Reputation: 47
I am at a complete loss for a better way of handling this process.
The following macro analyzes every character in a document, and if the ASCII value is higher than 255, it applies a special character style to it - some for specific languages, or just 'lang' if it is not part of those languages.
The macro works fine, but on long documents, it takes a PAINFULLY long time to process. For example, I just processed a 147 page (single-spaced) document with a few lines of Greek on each page, and it took 40 minutes, in Word 2016 for Windows (by contrast, the exact same file and same code took 2 minutes on Mac).
Is there anything I could do to the code below to optimize this for Windows?
Thanks for any suggestions. John
Sub CheckSpecialCharacters()
'This macro looks for any characters above 255 and tags them with the appropriate existing language character.

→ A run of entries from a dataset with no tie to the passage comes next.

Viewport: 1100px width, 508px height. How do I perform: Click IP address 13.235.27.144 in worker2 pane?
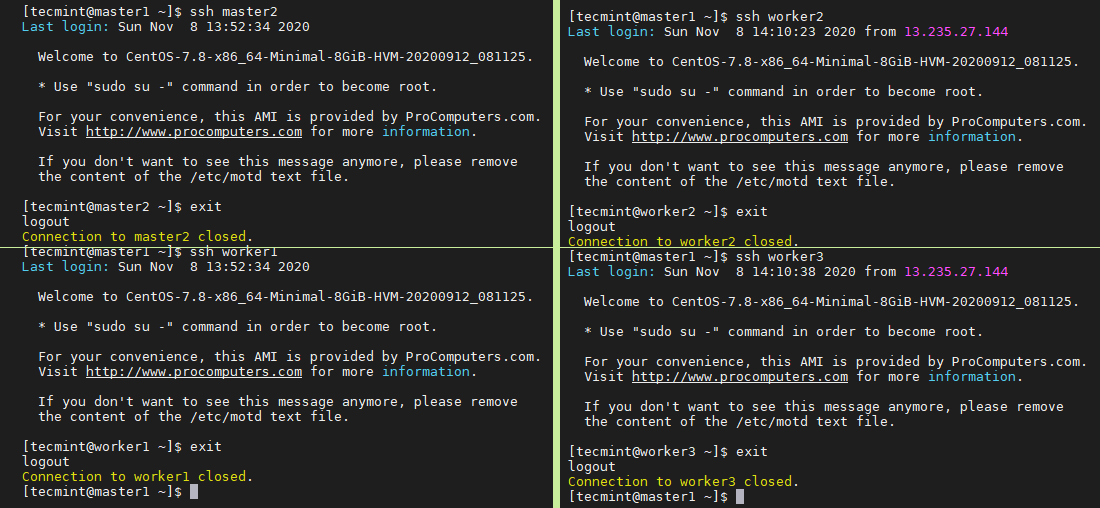coord(956,32)
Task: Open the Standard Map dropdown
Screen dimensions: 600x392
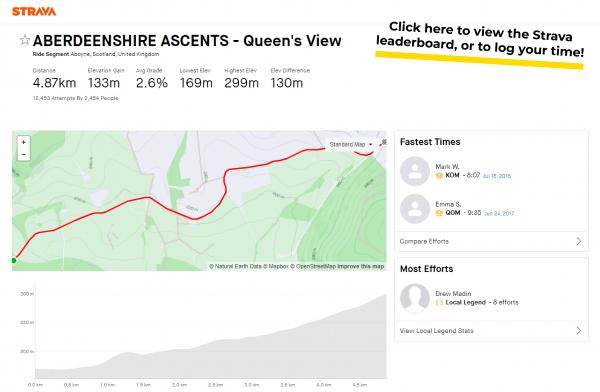Action: coord(351,144)
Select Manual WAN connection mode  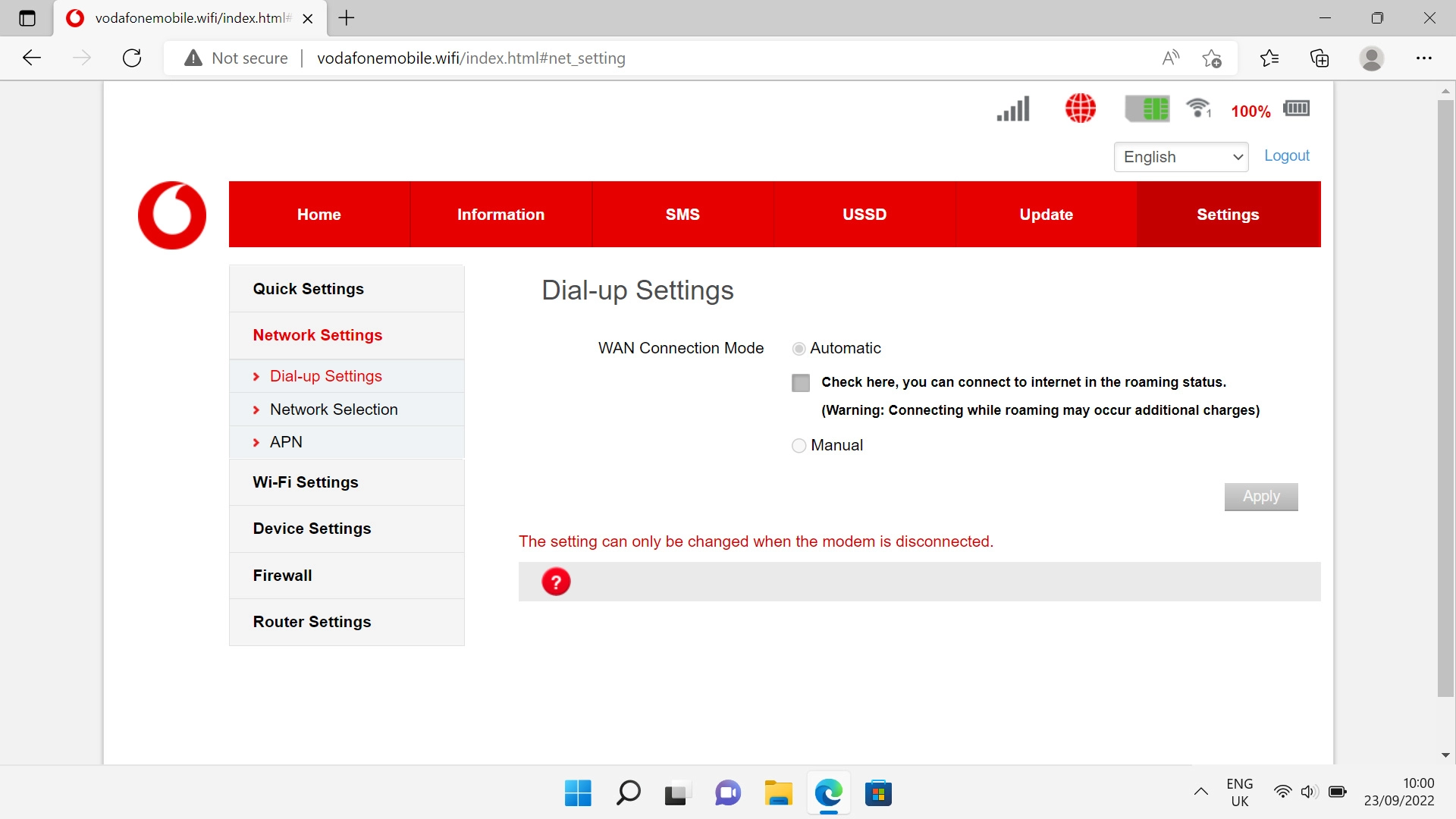click(x=799, y=446)
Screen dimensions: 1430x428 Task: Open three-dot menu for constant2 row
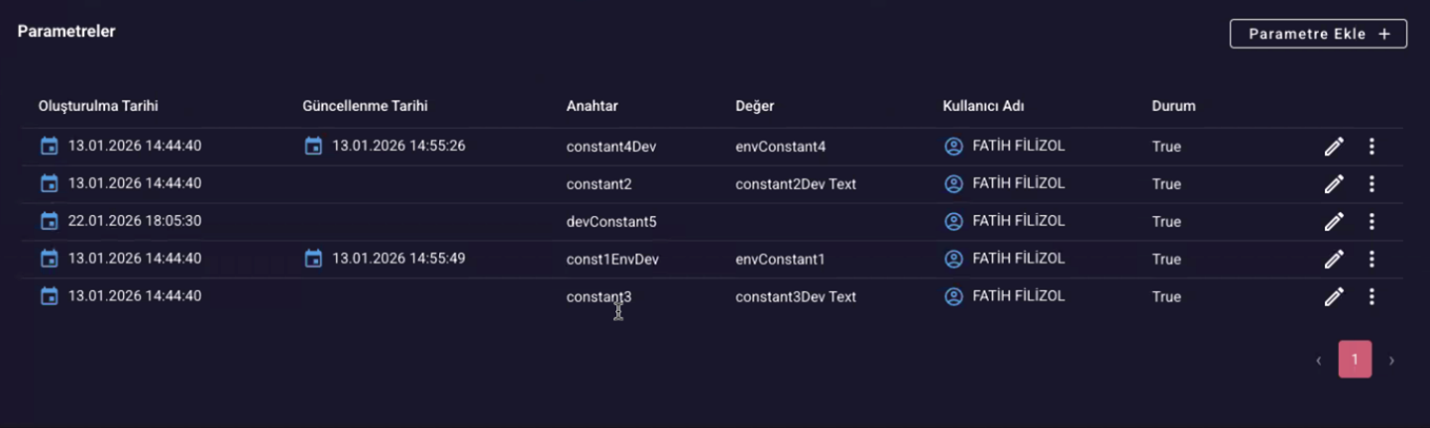[x=1371, y=184]
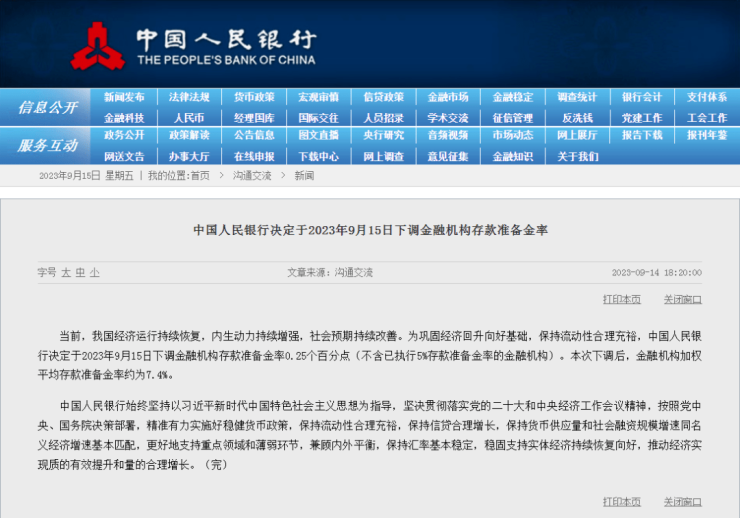Select 支付体系 in top navigation
Screen dimensions: 740x518
[706, 97]
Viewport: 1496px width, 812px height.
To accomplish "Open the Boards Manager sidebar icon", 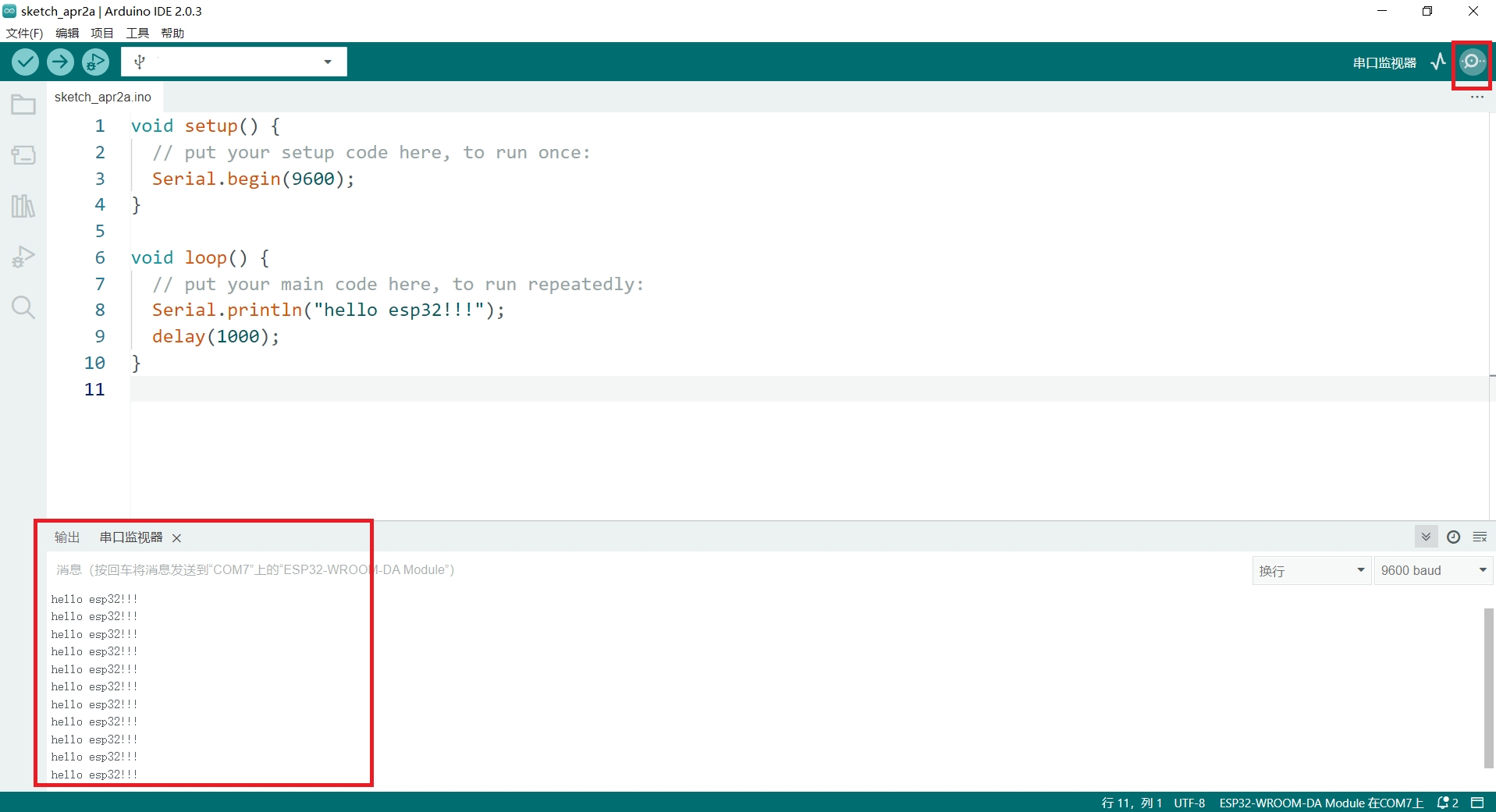I will click(23, 155).
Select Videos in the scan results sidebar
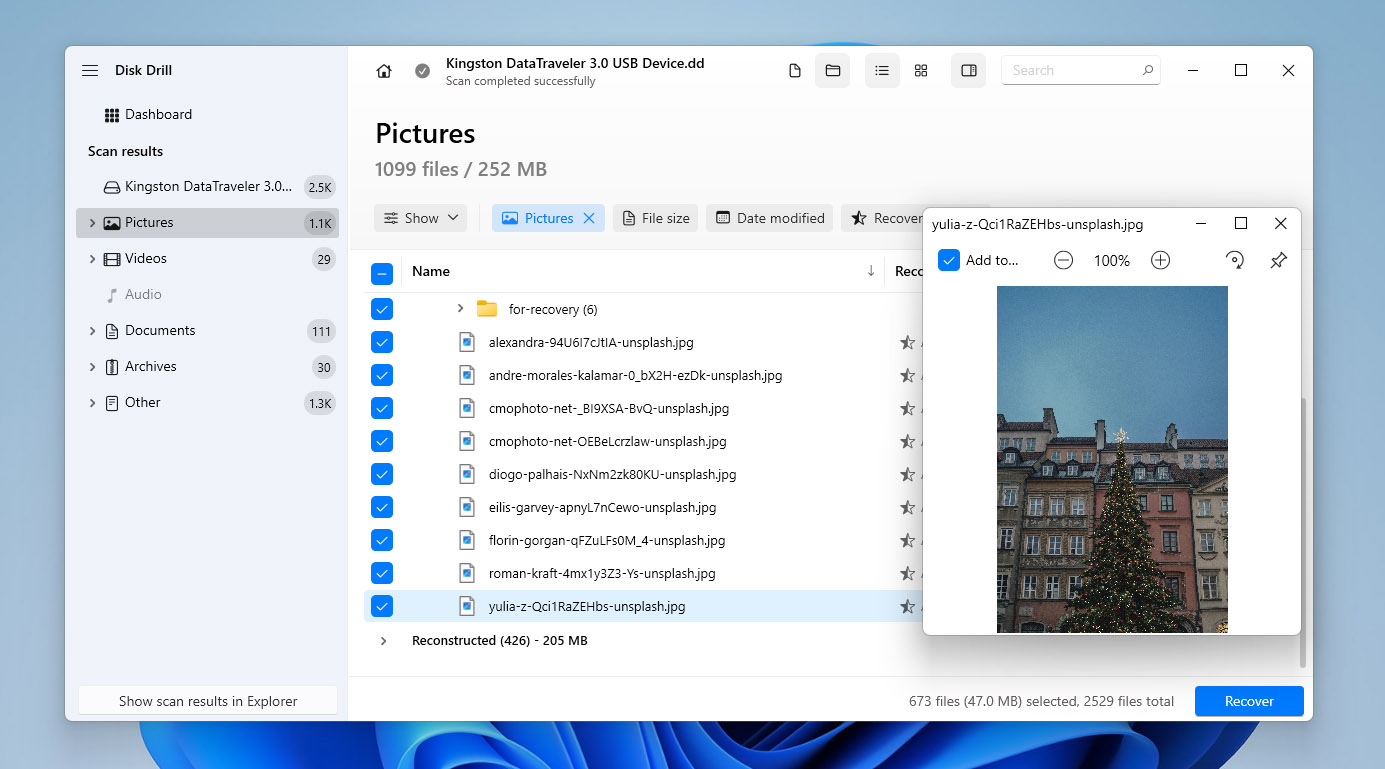The image size is (1385, 769). click(x=146, y=258)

Dim ch As Range: Set ch = ActiveDocument.Characters(1)
Do
Counter = Counter + 1
ch.Select
myValue = AscW(Selection.Text)
If myValue > 255 Then
If (myValue > 8190 And myValue < 8225) Or (myValue > 288 And myValue < 381) Or (myValue > 701 And myValue < 704) Or myValue = 730 Then
'Ignores Curly Quotes and Transliteration punctuation
ElseIf (myValue > 7935 And myValue < 8192) Or (myValue > 879 And myValue < 1024) Then
'Greek Characters get langgrk applied
Selection.Expand unit:=wdWord
Selection.Style = "langgrk"
ElseIf (myValue > 1423 And myValue < 1535) Then
'Hebrew Characters get langheb applied
Selection.Expand unit:=wdWord
Selection.Style = "langheb"
ElseIf myValue > 7679 And myValue < 7830 Then
'Extended transliteration characters get langtrans applied //OLD VALUES// (myValue > 288 And myValue < 381) Or (myValue > 701 And myValue < 704)
If HCCP = True Then Selection.Expand unit:=wdWord
Selection.Style = "langtrans"
ElseIf (myValue > 19968 And myValue < 40959) Then
'Chinese Characters get langchin applied
Selection.Expand unit:=wdWord
Selection.Style = "langchin"
ElseIf (myValue > 19968 And myValue < 40917) Then
'Japanese Characters get langjap applied
Selection.Expand unit:=wdWord
Selection.Style = "langjap"
Else
If HCCP = True Then Selection.Expand unit:=wdWord
Selection.Style = "lang"
End If
End If
DoNext:
End Sub
Upvotes: 0
Views: 1799
Reputation: 22876
For some reason Range.DetectLanguage
doesn't seem to work on my version of Word (2007), but that might be something to look into instead of checking the character code.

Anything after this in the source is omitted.